Key Takeaways

- The OSH function has been a program area of perceived best fit for a suite of expanding compliance and stakeholder initiatives such as sustainability, security, emergency management and many other disciplines for decades.

- Traditional and well-documented risk and hazard assessment methodologies are a solid foundation for safety professionals to utilize to assist organizations with identifying and establishing the materiality of environmental, social and governance (ESG) requirements.

- Safety professionals are expertly positioned to assist their clients and companies as ESG consultants. Safety professionals have good institutional knowledge of their clients’ or their own organizations and can use familiar risk assessment and management protocols and methodologies to identify, create and maintain certain components of ESG programs.

- Organizations and safety professionals can work together to determine the level of structural and programmatic maturity needed to implement, manage and grow relevant ESG elements.
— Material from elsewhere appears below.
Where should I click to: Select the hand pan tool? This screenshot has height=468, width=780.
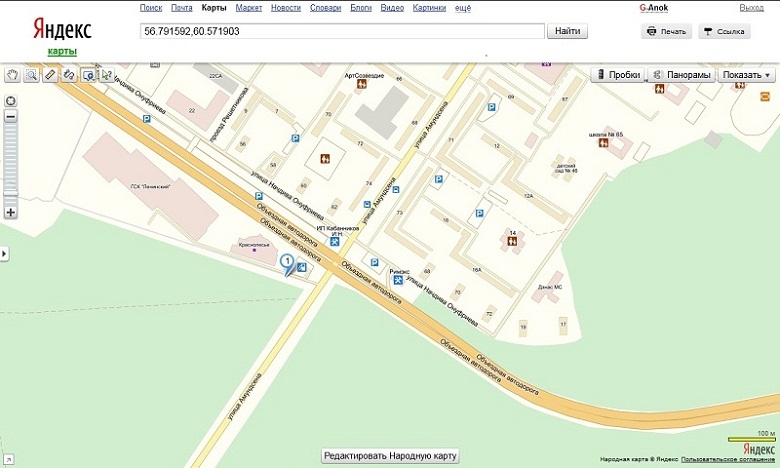tap(13, 74)
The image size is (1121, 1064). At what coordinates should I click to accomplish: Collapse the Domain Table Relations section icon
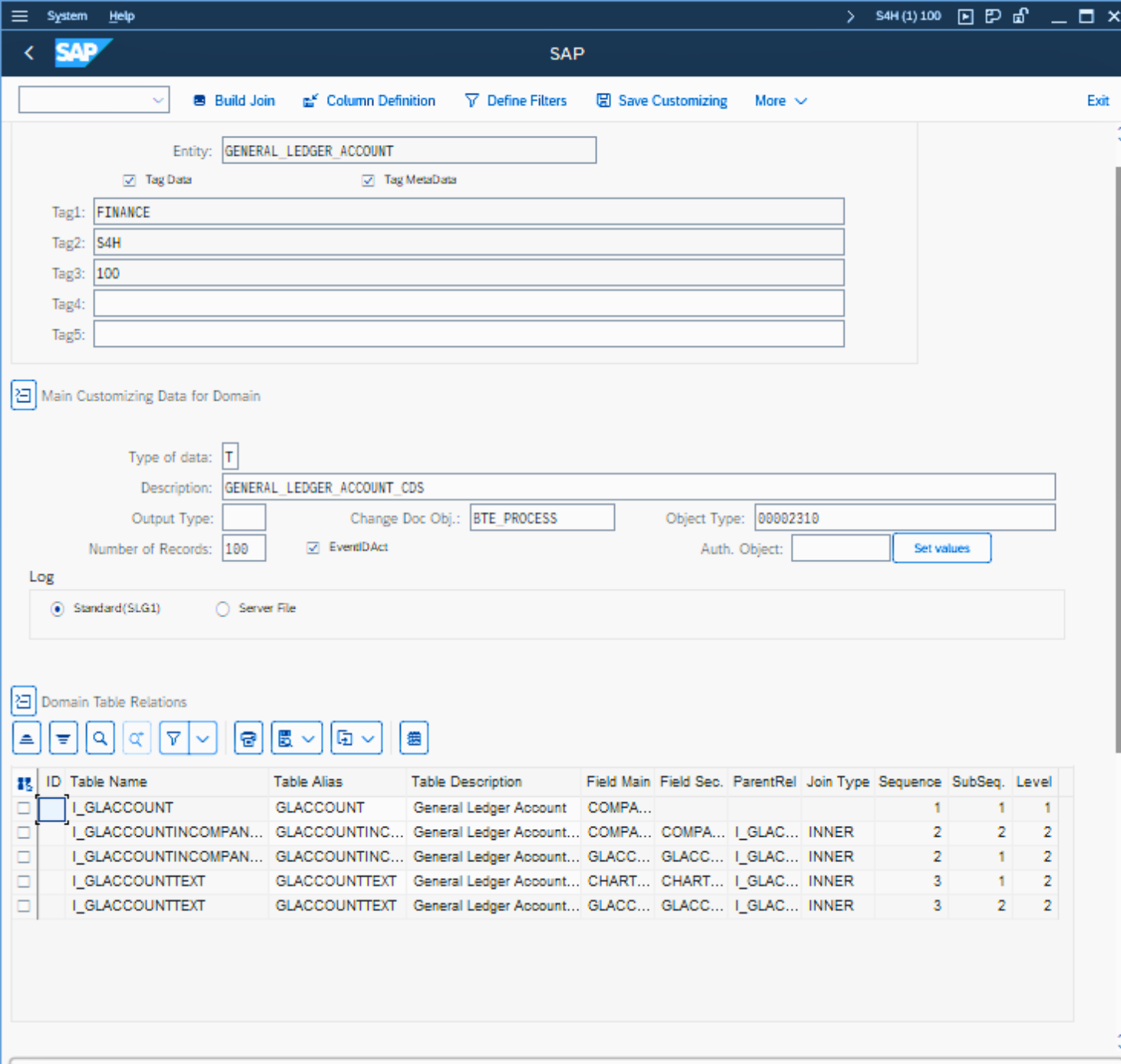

Safety professionals owe the formal validation of their integral role in protecting the lives of workers to the introduction of OSH regulations around the world during the past 30 to 50 years (Hudson & Ramsey, 2019; Provan & Prior, 2019; Wright et al., 2019). The original OSH regulations definitively established a basis for the many existing regulations that ensure workers are protected from hazards that compromise their safety and health. The evolution of progressively stringent OSH regulations, standards and guidelines over the years has provided organizations with a clear mandate to provide for worker safety as part of their organizational structure, goals and culture to drive sustainable outcomes (Schneid & Schneid, 2019).

The emergence of environmental and security risks gave way to the rise of quality and sustainability concerns, which resulted in a combined prescribed objective: to preserve our world for future generations (Penzenstadler et al., 2014). Often, employers added the management of these concerns and others, such as emergency management, into the OSH function as a program area of perceived best fit since the safety and health function influences essentially every functional area within an organization (Schneid, 2014). As a result, sustainability, lean concepts, quality, security, emergency management and many other disciplines have been added to the OSH function in the past several decades (Manuele, 2013), allowing safety professionals to contribute key value to an organization’s bottom line, not only in terms of cost reduction, but also in productivity, employee morale and shareholder value. As a result, in many cases where environmental, social and governance (ESG) professionals cannot yet be found or where the creation of ESG management as a separate discipline area has yet to be funded by an organization, the expertise of the safety professional has been called upon to provide assistance with the management of ESG concerns.